The results on WildClawBench are striking. 88.41% relative improvement in the Creative Synthesis category after six rounds of evolution. The benchmark is genuinely hard, frontier models from OpenAI, Anthropic, and Google all score below 0.55 out of 1.0 on it. That ceiling is real. ClawBench, a separate browser agent benchmark testing 153 everyday tasks across 144 live websites, found that Claude Sonnet 4.6 gets 33.3%. One task in three. Best in class. The gap between where agents are and where they need to be is not small, and skill evolution is one of the levers that hasn't been fully pulled yet.
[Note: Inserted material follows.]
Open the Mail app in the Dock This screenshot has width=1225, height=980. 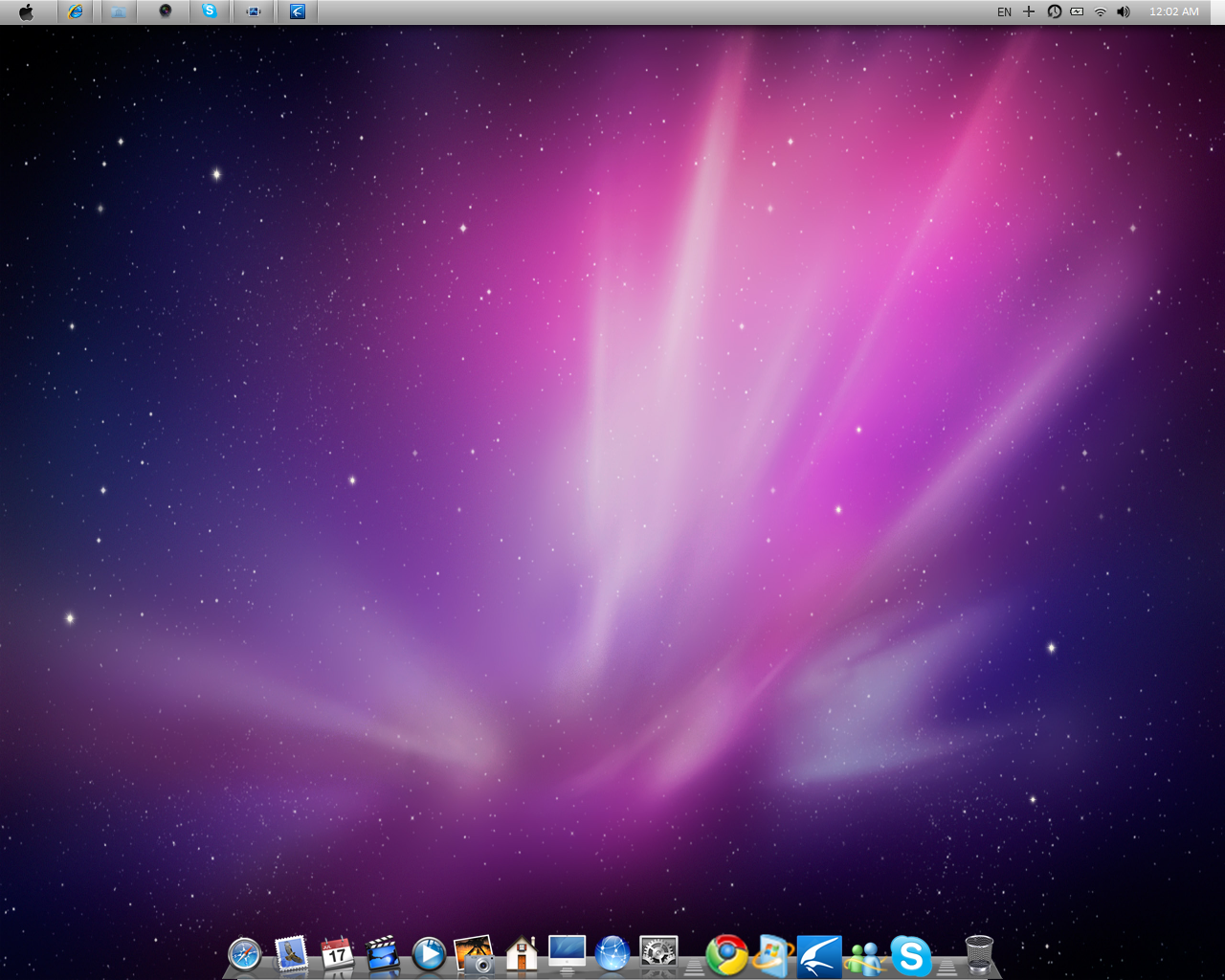click(291, 955)
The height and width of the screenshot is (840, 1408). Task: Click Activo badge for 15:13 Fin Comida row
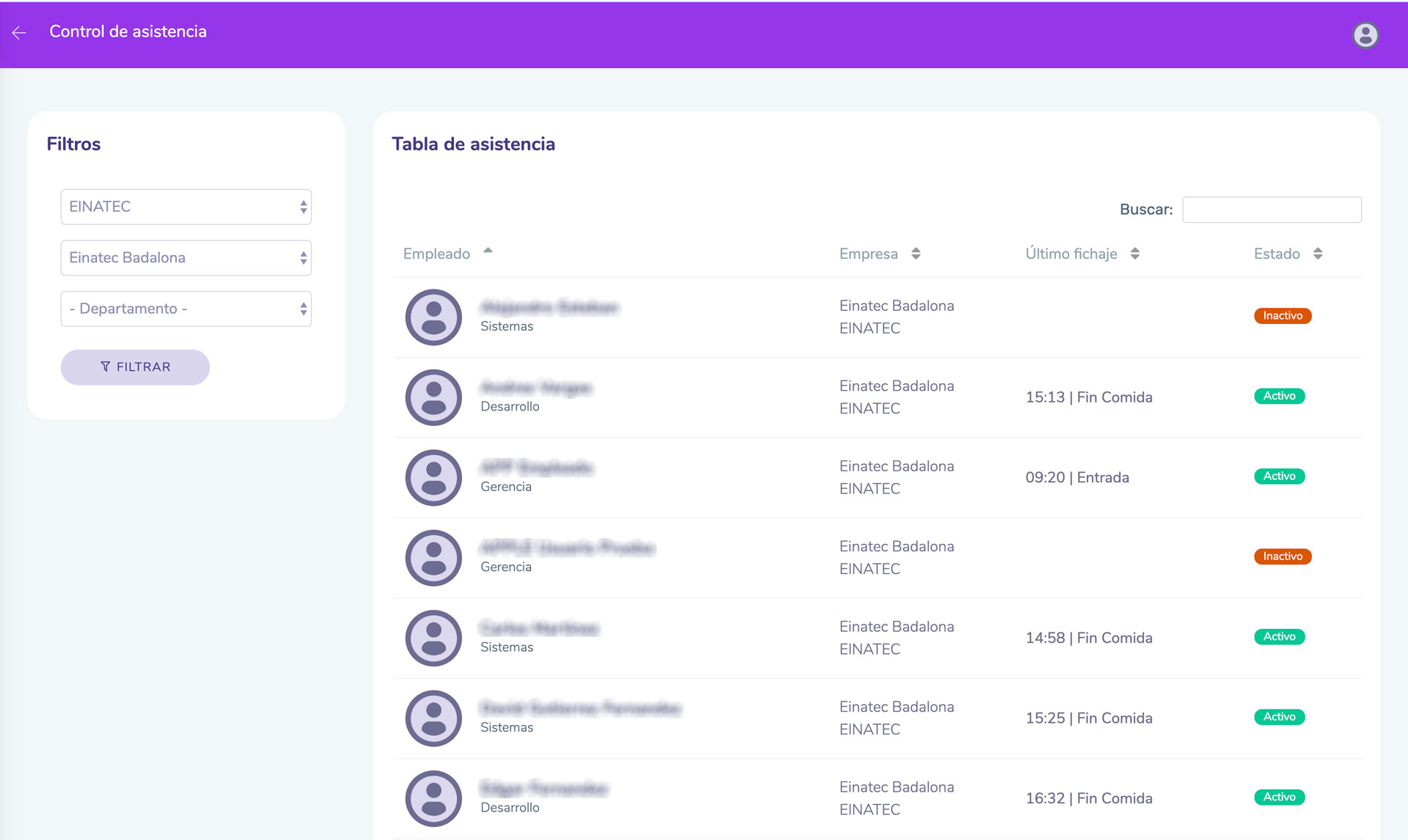(x=1279, y=396)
What's interesting is what comes alongside this. A paper published the same week, CoopEval: Benchmarking Cooperation-Sustaining Mechanisms and LLM Agents in Social Dilemmas by Tewolde et al., ran LLM agents through social dilemma setups, prisoner's dilemma variants, public goods games. The finding: models with stronger reasoning consistently defect in single-shot interactions. More capable models are less likely to cooperate. The paper tests four mechanisms for getting agents to cooperate: repeating the game, reputation systems, third-party mediators, and contracts. Contracting and mediation work. Reputation and repetition are fragile, especially when the agent's counterparty keeps changing.

The tension here is real. We're building systems where the goal is for agents to collectively improve, sharing experience across users, compounding skill knowledge over time. But the smarter the individual agent, the more it defaults to self-interest in any setting where interests can diverge. SkillClaw sidesteps this cleanly, because the shared skill repository is a public good that agents benefit from passively. No cooperation required. The evolution happens server-side. Agents just use skills and run. But as we build more complex multi-agent systems where agents negotiate, allocate resources, decide who does what, the CoopEval finding becomes load-bearing. The architecture has to account for it. You can't put capable agents in a room and assume they'll coordinate.

For builders, SkillClaw is worth pulling apart this week. The SKILL.md format is practical, the shared storage setup is clean (Alibaba OSS, S3, or local filesystem), and the concept of an evolving skill library that improves from real production usage is something every long-running agent deployment will eventually need. The code is at AMAP-ML/SkillClaw. The architectural decision to separate the client proxy from the evolve server is smart, it makes the whole thing drop-in for existing setups without requiring agents to change anything about how they work.

The CoopEval result is a design constraint, not just an academic finding. If you're building multi-agent systems where agents interact strategically, build in the contracts.